Artificial intelligence makes it easier to create simple copies of people. But we're not that much further along than we were in 1966.
© Egypt Business Directory

Telefonica plans holograms

Telefónica is planning to introduce hologram telephony by 2026, whereby callers will be visible as 3D images. The technology uses VR glasses and is currently being tested in Munich. A joint project involving several providers, including Telekom, Vodafone and O2, is working on standards for cross-network holography. The required bandwidth is 20 megabits per second. O2 and Bitkom see great potential, especially in a professional context and for personal contacts, despite the need for additional devices such as VR glasses.
Deepfakes are getting better

The Alibaba Group has developed "Animate Anyone", an advanced technique for realistically animating people in photos.
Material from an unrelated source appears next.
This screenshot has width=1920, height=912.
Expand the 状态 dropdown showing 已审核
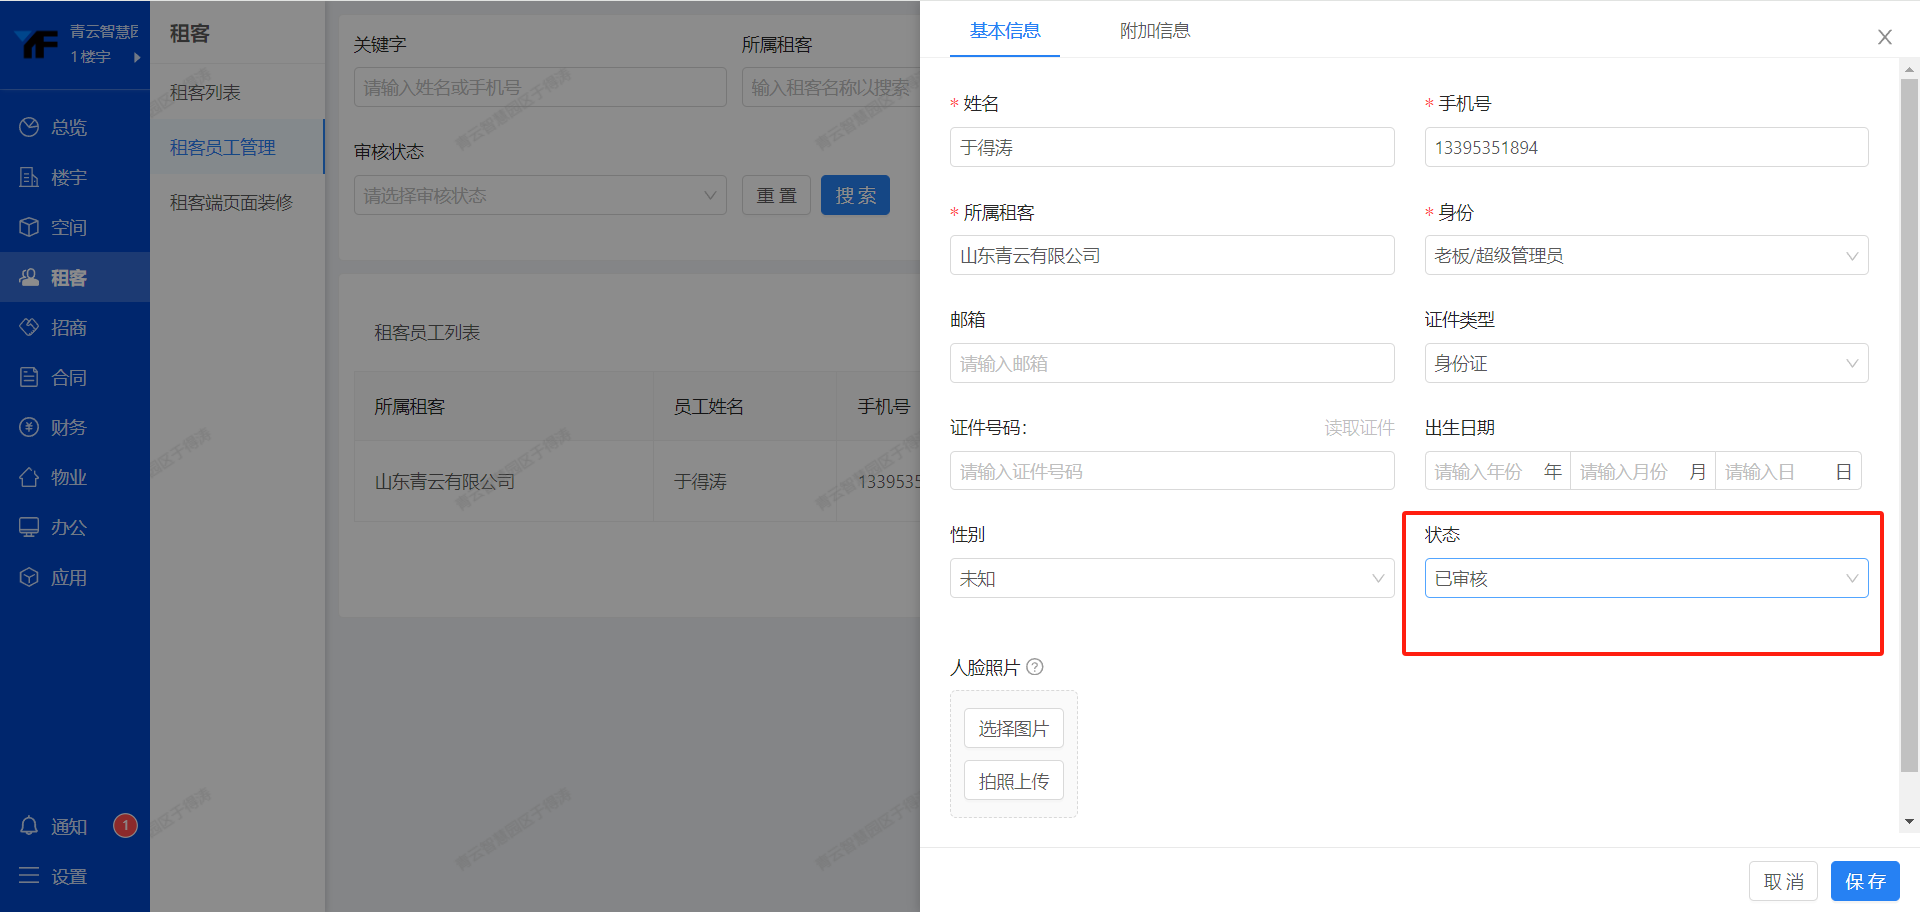pyautogui.click(x=1645, y=579)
This new method shows significant improvements over previous approaches, but still has weaknesses with eyes and hands. The developers plan to release both demo and source code, which increases the potential for abusive deepfake applications.

WhatApp has avatars

WhatsApp now allows you to create an avatar based on a single photo. This global function allows subsequent personalisation of the avatar. Users can use their avatar as a profile picture or sticker and respond to status messages. Photo creation complements the manual method, whereby the photo is only used for this purpose and then deleted. However, early tests show that the function still has room for improvement.
Wombo has avatars

The new Wombo Me app from the creators of the Dream by Wombo AI art app allows users to create multiple lifelike avatars with just one selfie. Users can represent themselves as celebrities or film characters and try out different styles. The app offers a fast and user-friendly experience, with some avatar packs free and others paid.


ChatGPT fails Turing test

In an online Turing test study, the Eliza programme developed in 1966 convinced more people of its humanity than the free version of ChatGPT (GPT 3.5). Even the more advanced GPT 4.0 could not pass the Turing test. Human judges interacted with various "witnesses", including humans and AI models. Eliza achieved a success rate of 27 per cent, which was higher than that of all GPT 3.5 versions and some GPT 4 variants.